_Action item:_ Begin at the line containing "Task: Click the ZR 能力一覧 button" and give again every line to the end of the records, exactly, without the pictures.

_Supplied records:_
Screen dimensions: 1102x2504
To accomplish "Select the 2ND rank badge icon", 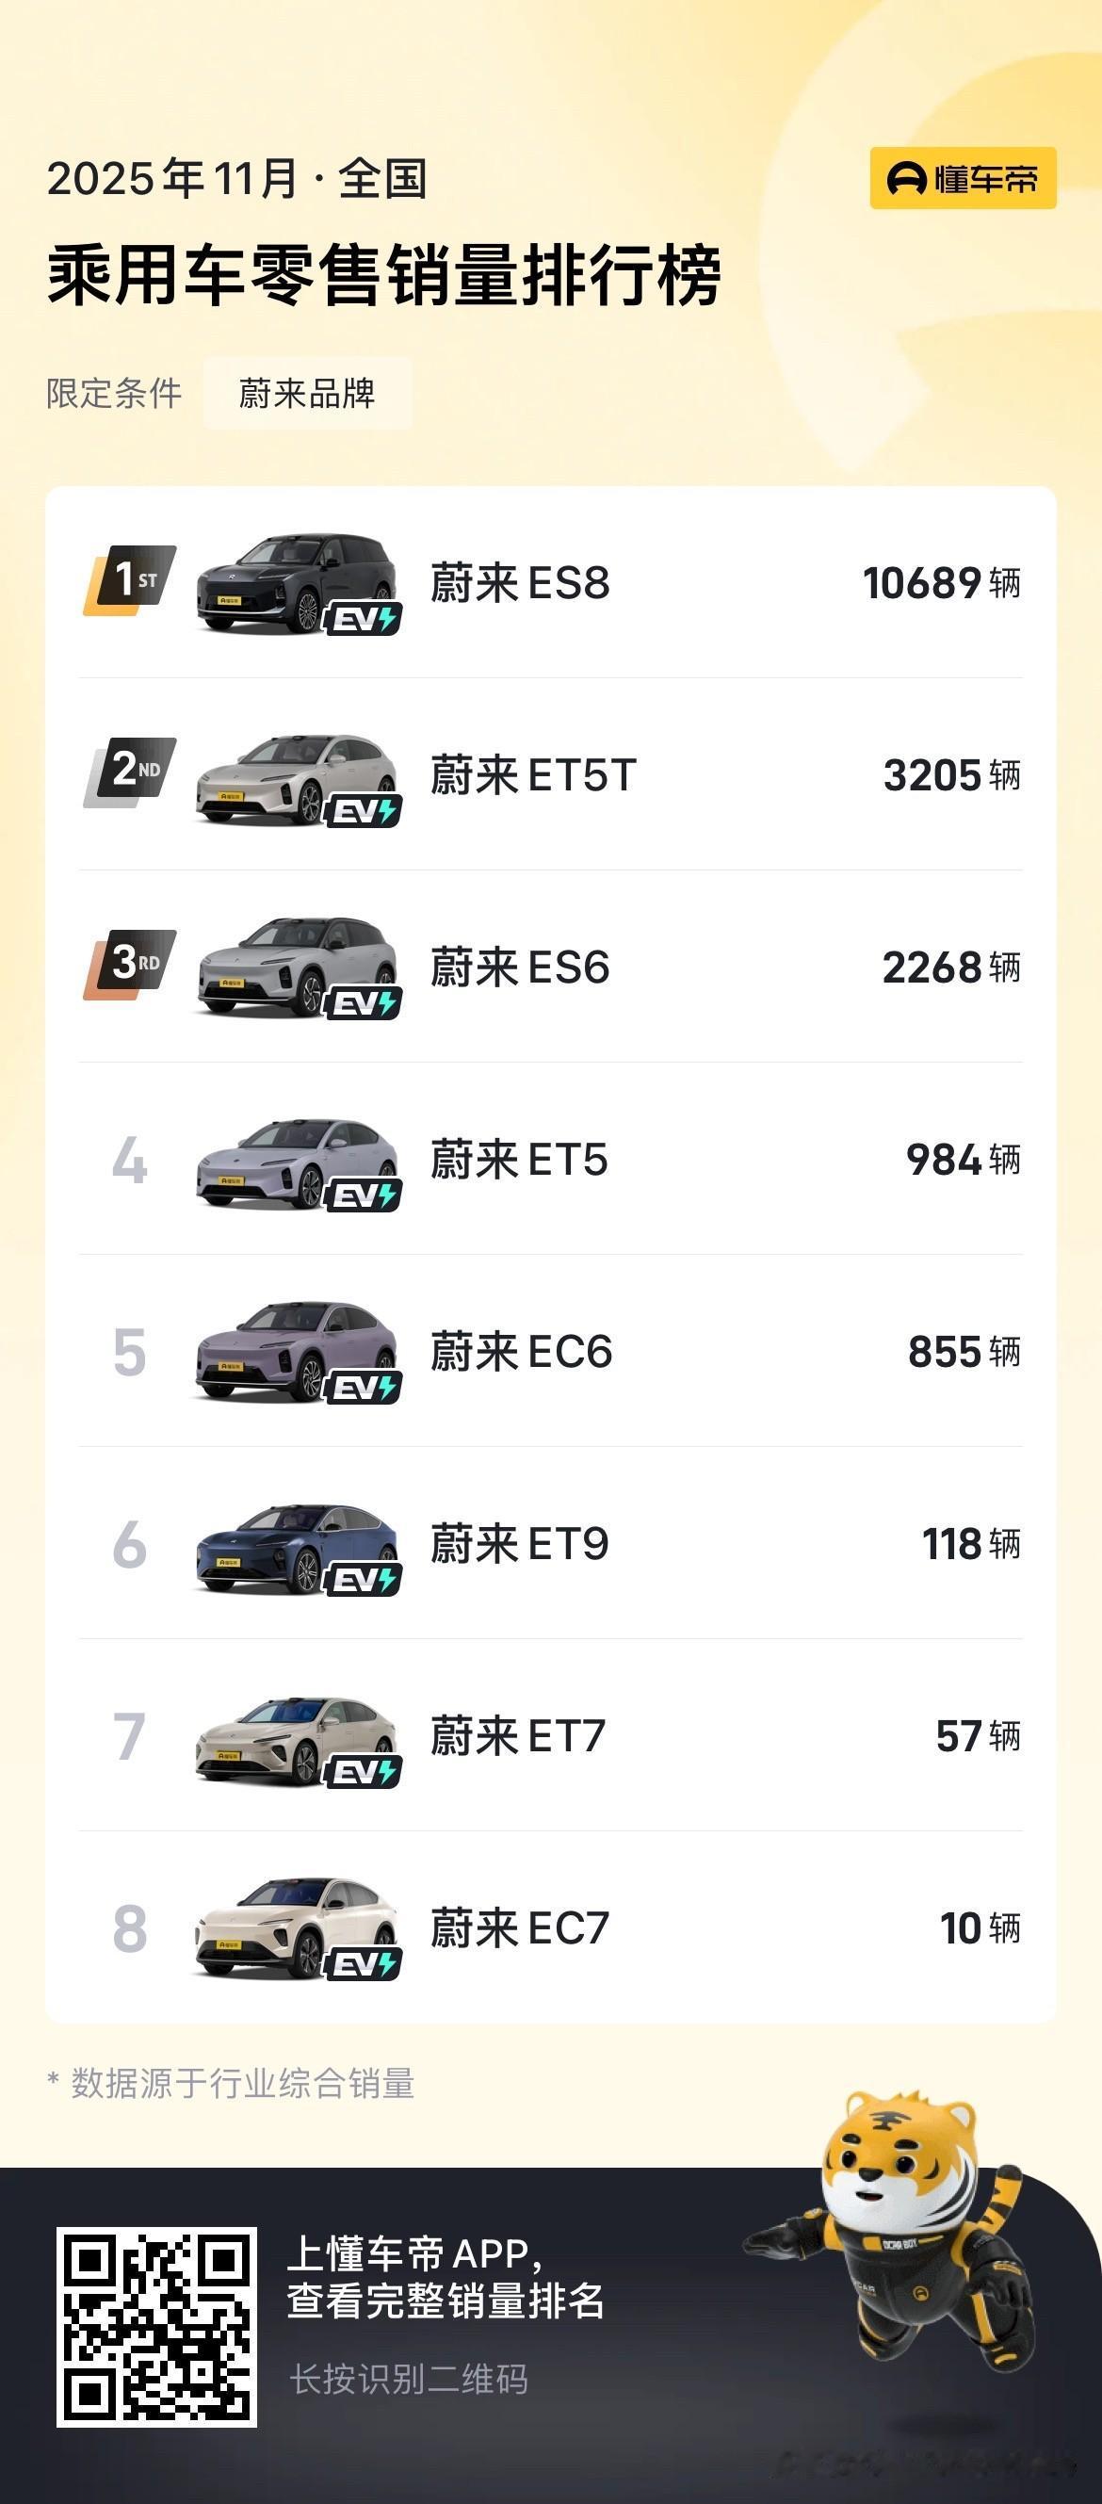I will (x=130, y=772).
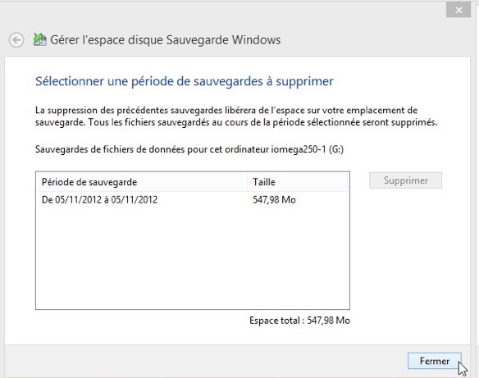Click the drive name iomega250-1 (G:)
Screen dimensions: 479x378
pyautogui.click(x=307, y=149)
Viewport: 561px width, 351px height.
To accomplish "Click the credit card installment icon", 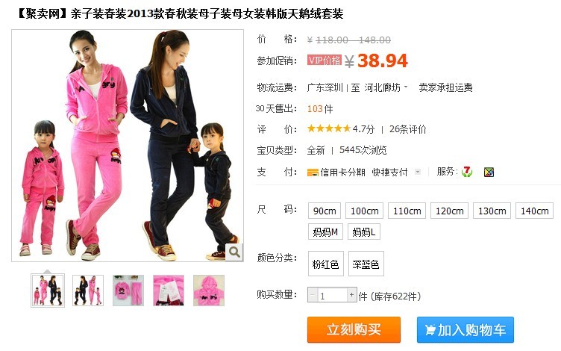I will pos(313,173).
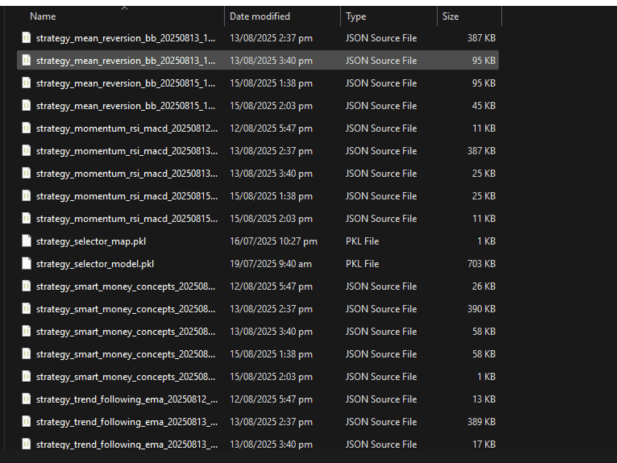Sort files by the Name column header
617x463 pixels.
click(x=43, y=16)
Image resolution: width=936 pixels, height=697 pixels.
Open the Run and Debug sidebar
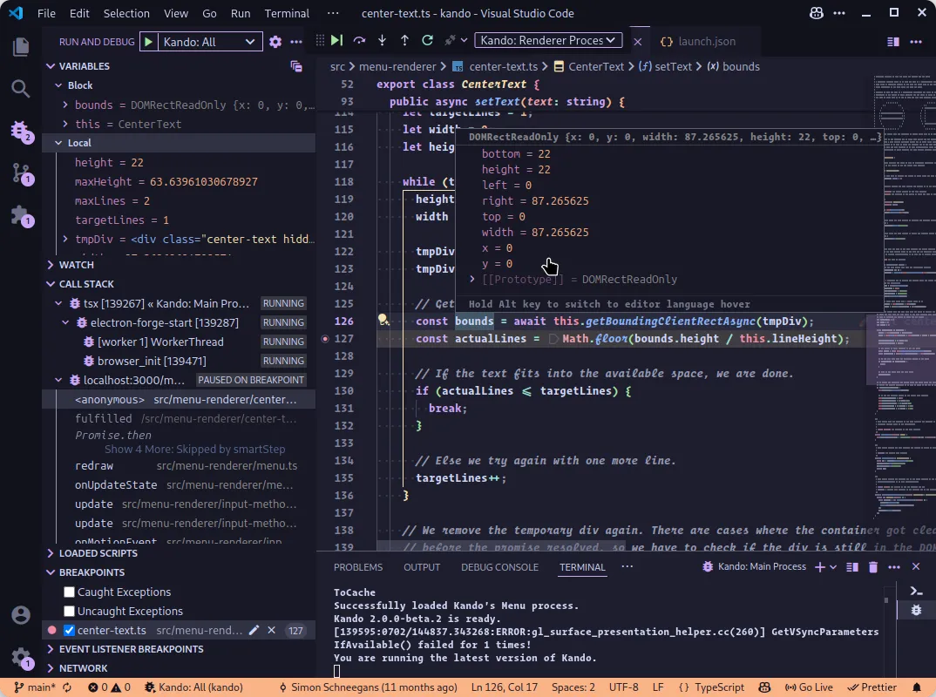point(20,131)
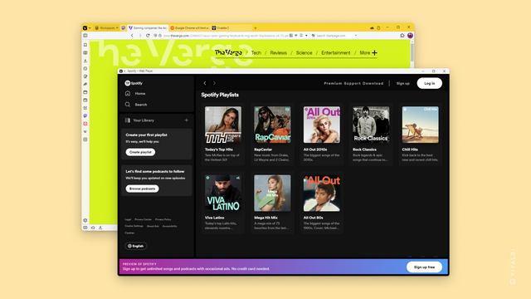The width and height of the screenshot is (531, 299).
Task: Click the Spotify logo in sidebar
Action: [x=134, y=83]

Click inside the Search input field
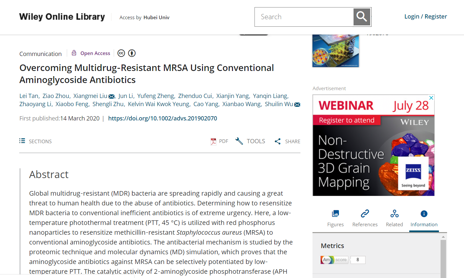point(304,17)
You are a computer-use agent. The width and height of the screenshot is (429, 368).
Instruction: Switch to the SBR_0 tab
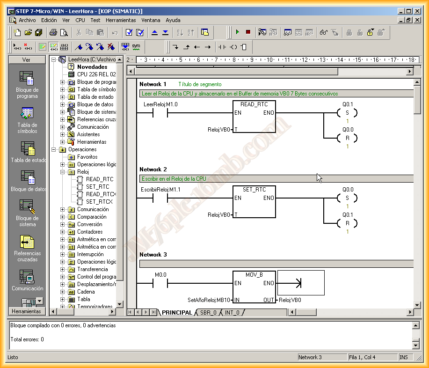(x=208, y=312)
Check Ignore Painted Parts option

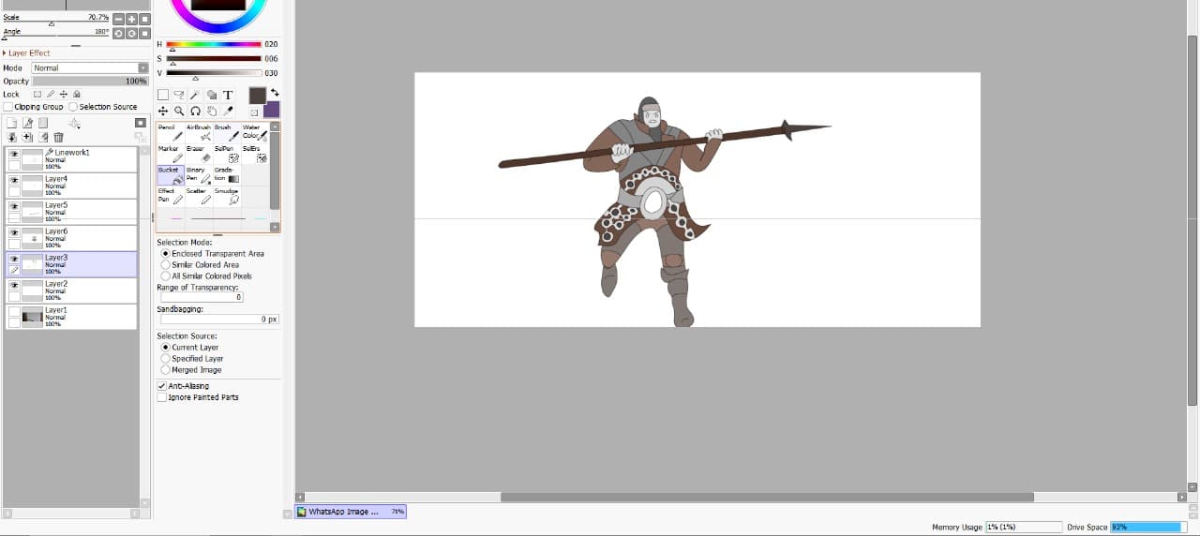(x=161, y=397)
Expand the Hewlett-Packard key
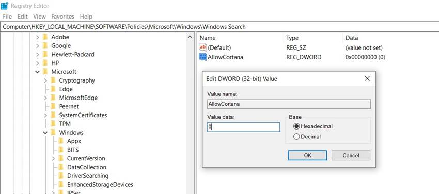The image size is (439, 194). point(37,55)
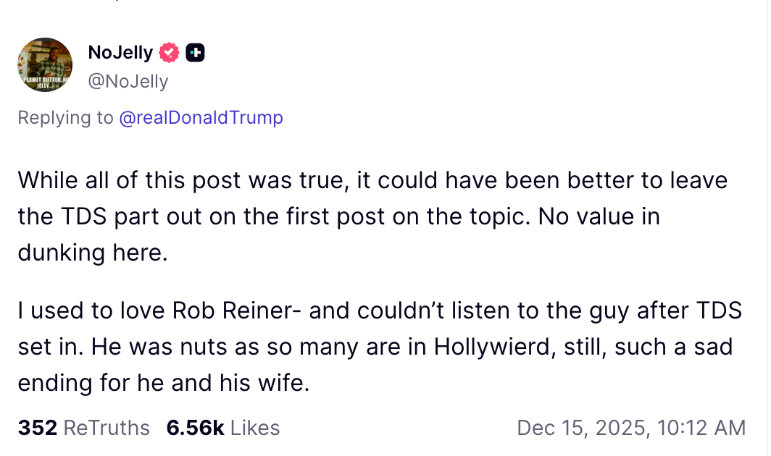Open the reply thread via Replying to link
Image resolution: width=771 pixels, height=456 pixels.
(201, 117)
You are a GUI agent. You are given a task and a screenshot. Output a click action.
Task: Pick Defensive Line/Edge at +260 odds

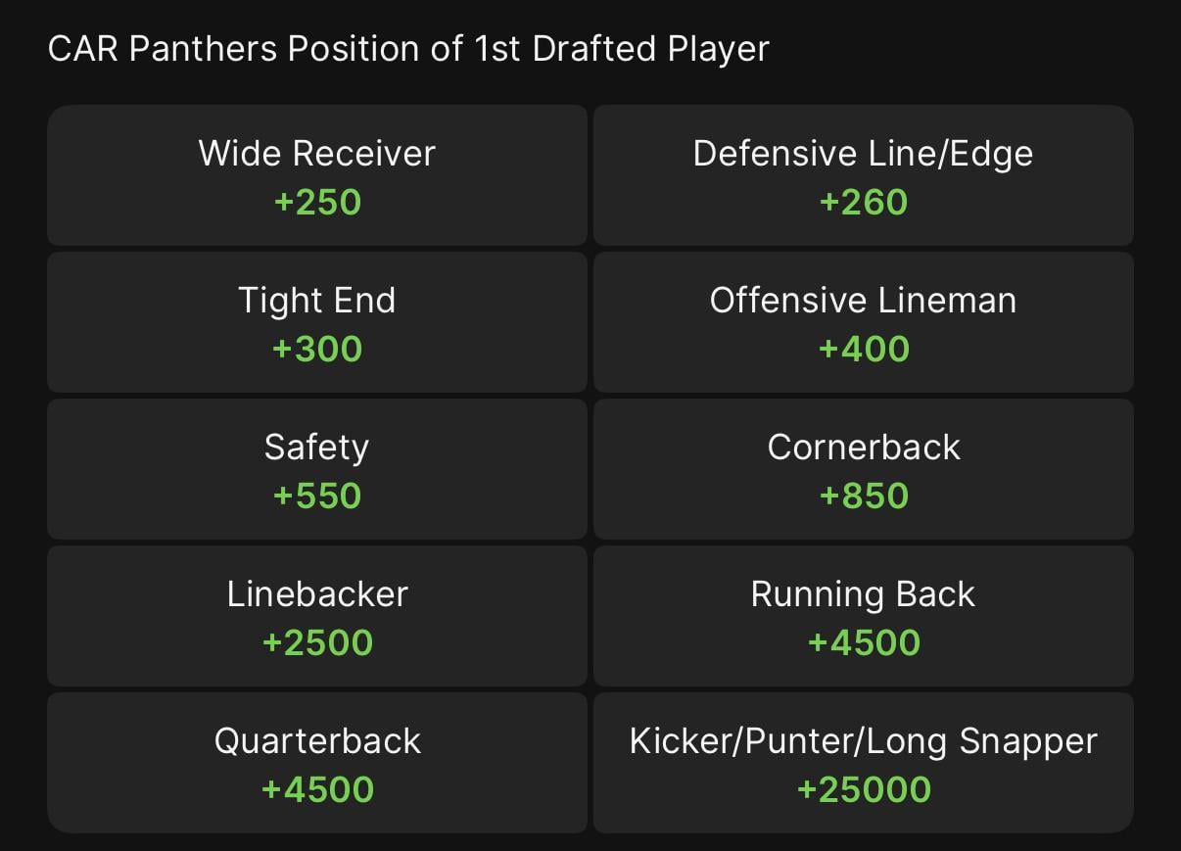pos(863,174)
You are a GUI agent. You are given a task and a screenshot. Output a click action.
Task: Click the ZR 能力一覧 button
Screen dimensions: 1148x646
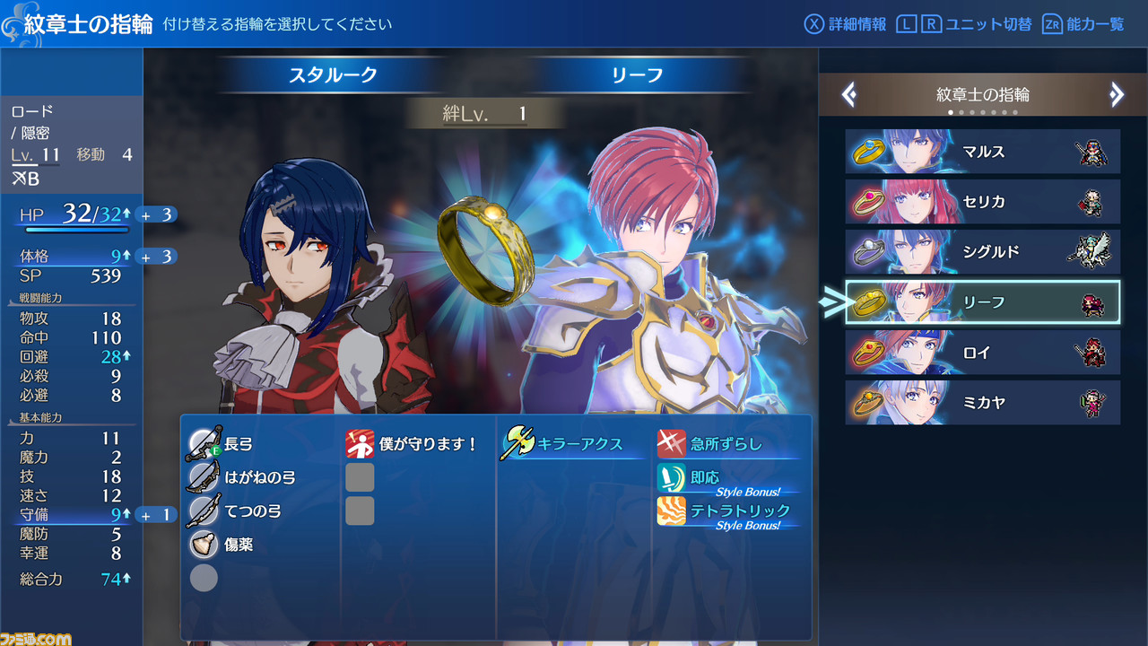1083,24
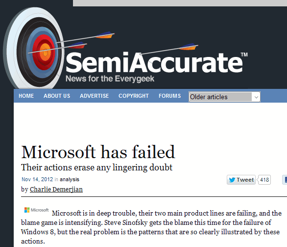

_Result of the exercise:_
Task: Click the ZR 能力一覧 button
Screen dimensions: 1148x646
1083,24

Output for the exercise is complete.